People don’t fall off the face of the earth. Not in this day and age. It just doesn’t happen. 

And the odds of the same person disappearing twice in one decade? 

Astronomical.

Math doesn’t lie.

So on New Year’s Eve, the day that Oliver absolutely will be home, Felicity takes a spa day. She gets a facial, a manicure, a pedicure—she even treats herself to a massage to ease some of the tension and hostility out of her body. Then she puts on her best dress and she goes to the foundry.

Math doesn’t lie. Oliver will be there.

At 12:01 a.m., January 1, 2015, Felicity Smoak accepts the fact that Oliver Queen is dead.

Bargaining:

Math doesn’t lie.

Mathematicians, on the other hand, can make mistakes. 

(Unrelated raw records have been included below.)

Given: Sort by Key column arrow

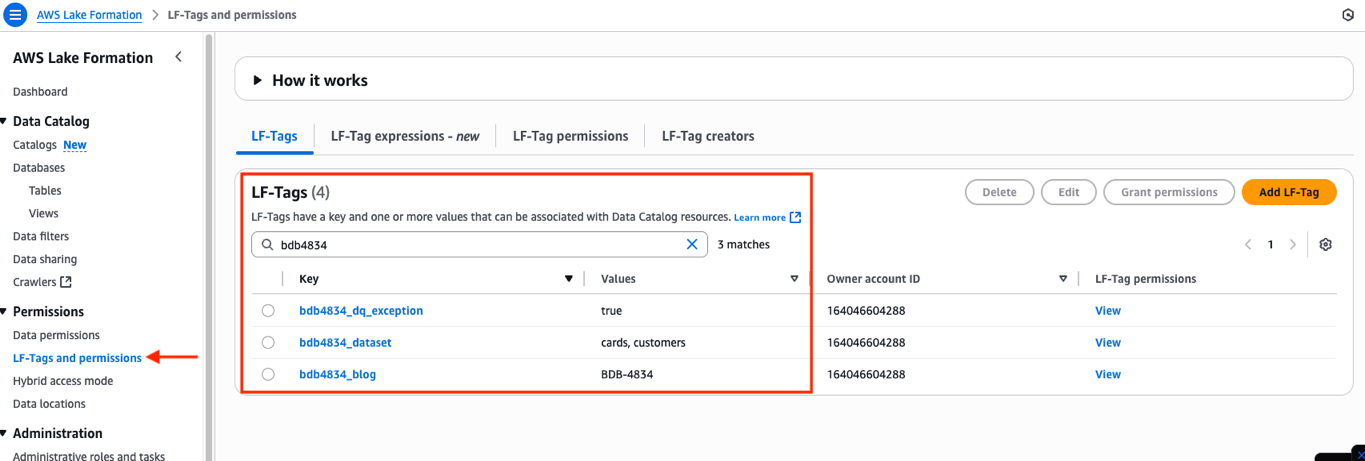Looking at the screenshot, I should click(569, 279).
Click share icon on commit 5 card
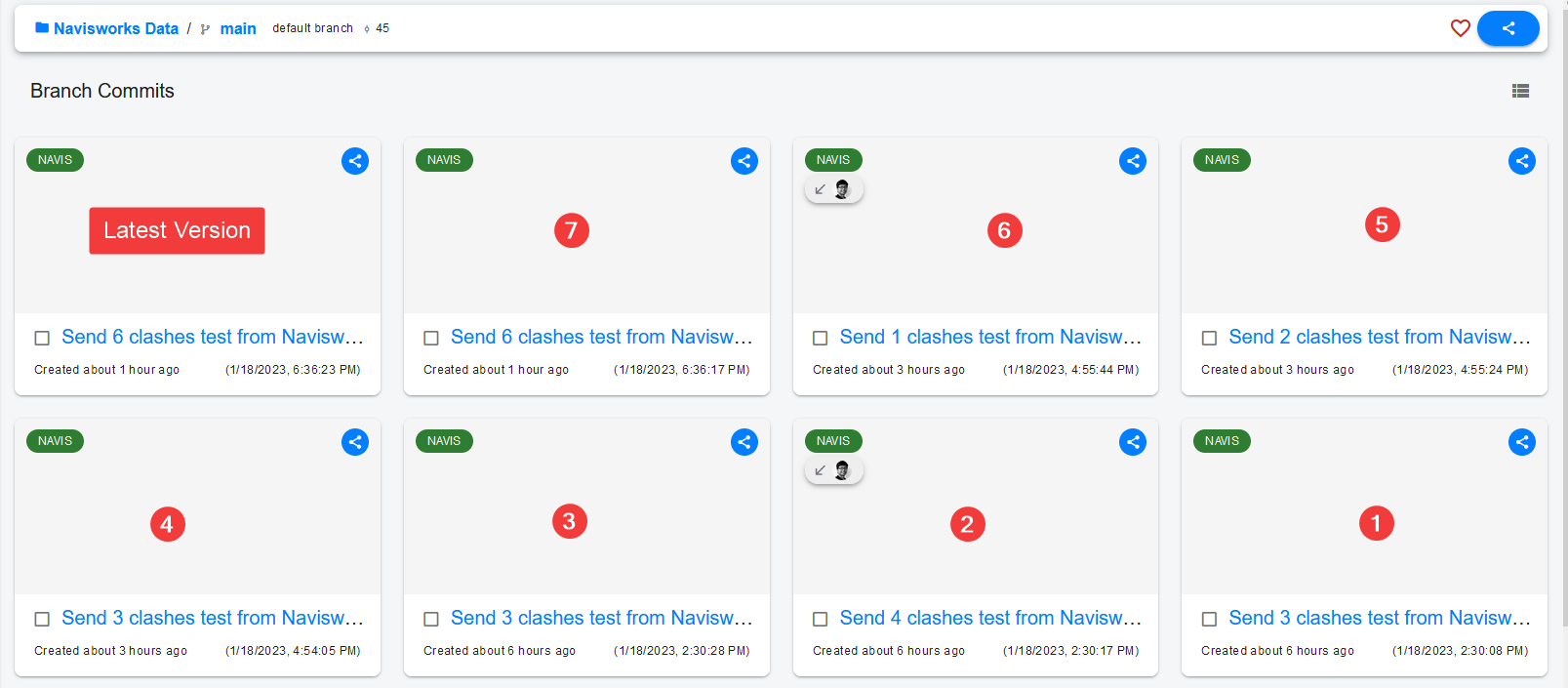Image resolution: width=1568 pixels, height=688 pixels. click(1522, 161)
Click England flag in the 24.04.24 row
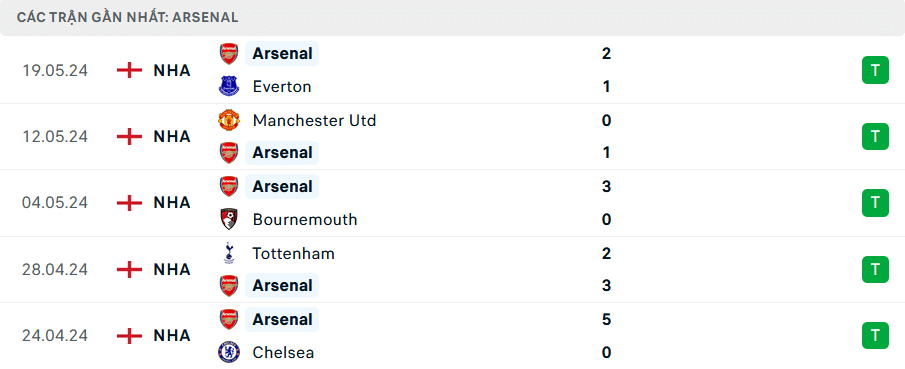905x369 pixels. 129,336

So, while the Rose Parade plays in the background, Felicity sits on her couch and runs the numbers just one more time. “Because, God,” she thinks, “you made my father go away and you made Cooper leave and then you turned him into someone I never would have recognized, and I think you owe me just this once. So let’s make a deal, okay? Just this once?”

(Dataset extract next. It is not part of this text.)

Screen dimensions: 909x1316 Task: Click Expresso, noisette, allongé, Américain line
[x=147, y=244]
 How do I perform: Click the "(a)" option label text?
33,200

The answer comes back in terms of the same result: If Oliver isn’t back on New Year’s Eve, Oliver isn’t coming back.

“Okay, God,” she tries again, “whatever you want, it’s yours. Let Oliver keep playing hero and have a nice celibate life or only sleep with women he doesn’t love and who aren’t me and I won’t complain. He wouldn’t even have to come home in perfect shape. A few scrapes, some new scars, even a broken bone or two. Whatever you want. Just let me be wrong about this. Just don’t let him be dead.”

God, apparently, isn’t interested in making any deals with Felicity Smoak.

Depression:

She calls in sick to work and spends the next few days holed up in her apartment. She’d probably forget to eat if Diggle didn’t come by periodically, bringing pizza and baby Sara. She smiles as much as possible and coos at Sara, because she doesn’t want the baby to develop some sort of complex because Aunt Felicity marred her formative years. Diggle tries to talk about Oliver and she sees what he’s doing; he wants her to concentrate on the good stuff (and she knows there was so much good stuff), not on Oliver’s death. But she can’t do that yet. There’s this gaping hole in her life where Oliver should be, and she can’t seem to think about anything else. 

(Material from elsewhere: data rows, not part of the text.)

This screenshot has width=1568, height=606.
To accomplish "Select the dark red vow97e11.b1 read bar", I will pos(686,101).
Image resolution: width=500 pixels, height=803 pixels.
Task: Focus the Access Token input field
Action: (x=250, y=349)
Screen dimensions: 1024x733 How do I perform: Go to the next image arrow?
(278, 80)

Besides, it was all her fault; she realizes that now.

She let him go alone. She could have made at least part of the trip with him. She could have set up some kind of communication relay; she’s the one who’s supposed to be the computer genius, after all.

She could have set things up so that he could hear her. She could have been whispering into his ear like always, giving him an incentive to survive.

He could have died hearing her say she loved him.

Acceptance:

Now that the holidays are over, people have started noticing that the Starling City vigilante isn’t around. “Where is the Arrow?” the talking heads on TV start asking. Captain Lance calls to ask her if she’s talked to “their friend” lately. (All she says is no, but there must be something in her voice that gives the truth away since the captain says, “I’m sorry” with the same tone of sympathy she imagines him using if he were talking to Laurel or Sara.)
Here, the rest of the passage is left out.